Belly Dancing is good for the body and great for the Spirit. The exercises and movements themselves are more woman friendly than strenuous workouts. It creates lifetime bonds and friendships, and builds confidence, muscle, and self-esteem. It's simple and easy to learn, and we all know exercise is one of the best cures for the blues! When I ask my students why they are dancing, women of all sizes and all ages often say,
So I won't go crazy!
🙂In the bigger shows, you'll see beautiful women of all ages and all sizes dancing for other beautiful women. It's a stirring experience that would be so good for your soul. Go find a class and shake your beautiful booty until you are in love with your body and in love with your life.
Astrea:
Many times in life we hear, "You will always have what you NEED, but not necessarily what you WANT." Your spirit must have needed to experience the feeling of leaving your human body, and the suggestion in the next chapter of Sylvia Brown's book was all it took to get you there.
Even though you hadn't read it yet, your SOUL recognized the title of that chapter as something it had been seeking, and your soul, knowing that you had that reference to read after your experience, got with it and out you went!
While I don't usually recommend her books, Sylvia Brown has a wide reaching and powerful effect on lots of people. A Gemini like you would be able to relate easily to her writing and put it to good use. Synchronicity - you gotta love it!
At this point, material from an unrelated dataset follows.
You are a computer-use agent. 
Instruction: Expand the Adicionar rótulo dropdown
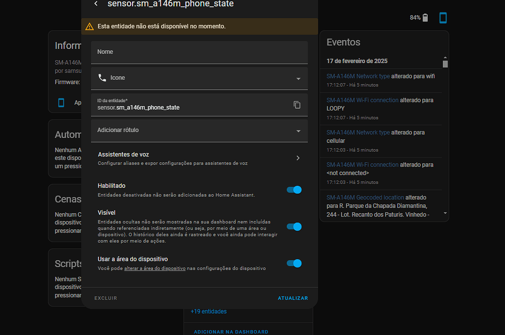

I like your description of "getting caught." That's exactly what it feels like, isn't it? One minute you're free and hovering above the room, and the next minute, ZAP! back down into your corporeal form you go!
As a little kid, I loved that "feeling of return." With practice, most of the time we can control that event, but sometimes, when our physical ears hear a distracting noise or something else occurs to knock us back into reality, back we go. With practice you will be able to control your return better.
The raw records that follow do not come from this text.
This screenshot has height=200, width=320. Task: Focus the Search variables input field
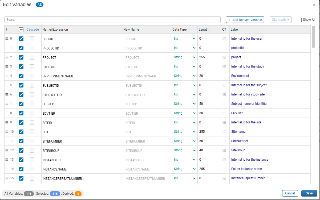(x=112, y=20)
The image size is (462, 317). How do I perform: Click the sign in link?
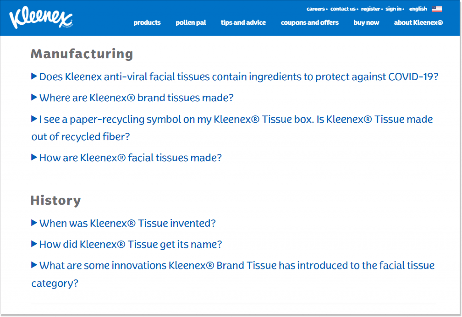[x=393, y=9]
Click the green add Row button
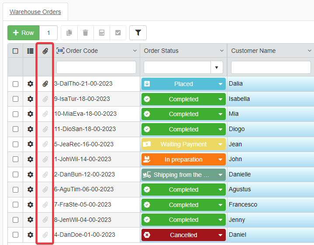 tap(24, 33)
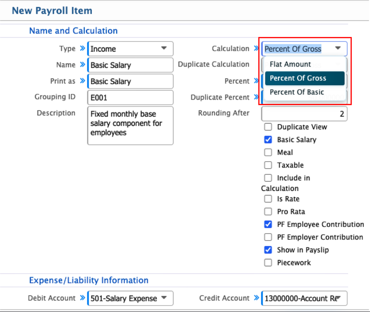
Task: Expand the Debit Account dropdown
Action: (x=130, y=298)
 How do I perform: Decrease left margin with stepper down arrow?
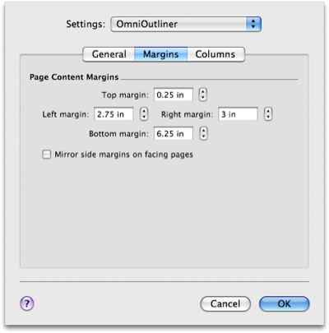point(144,118)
I find it interesting that you were visiting your mother-in-law and not someone in your own genetic family. Evidently, you and your husband got married for reasons that are even deeper than love. His family's interest in "psychic stuff" will nurture your children in such matters and help them to grow into their own abilities.
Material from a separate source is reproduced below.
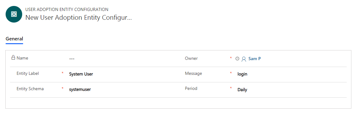
Task: Click the small circular status icon in Owner field
Action: [237, 59]
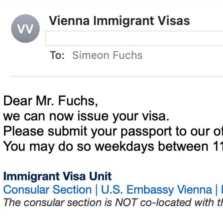This screenshot has height=223, width=223.
Task: Click the line we can now issue your visa
Action: 86,116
You'll never have to be concerned that when your daughter visits them, she'll be discouraged from exploring her own psychic life and power. My parents encouraged me to develop my psychic senses in a time when it wasn't nice to even discuss such things in public. Heck, it's STILL not considered a great topic at the dinner table in some families!
Your kids will get to talk about it ALL and ask questions and read and study. This is going to give them such an edge in life! Talk with your husband about how you want to present this to your kiddos, so that you are united in your approach and ready to tell them their experiences are all natural and okay.
A word or two of warning: Geminis often have difficulty staying grounded in REAL LIFE. Don't get so strung out on your ASTRAL life that you neglect what you're doing here on Earth.
You are at the beginning of a long journey to learn where your power really lies. Try to be patient with this process and take your time.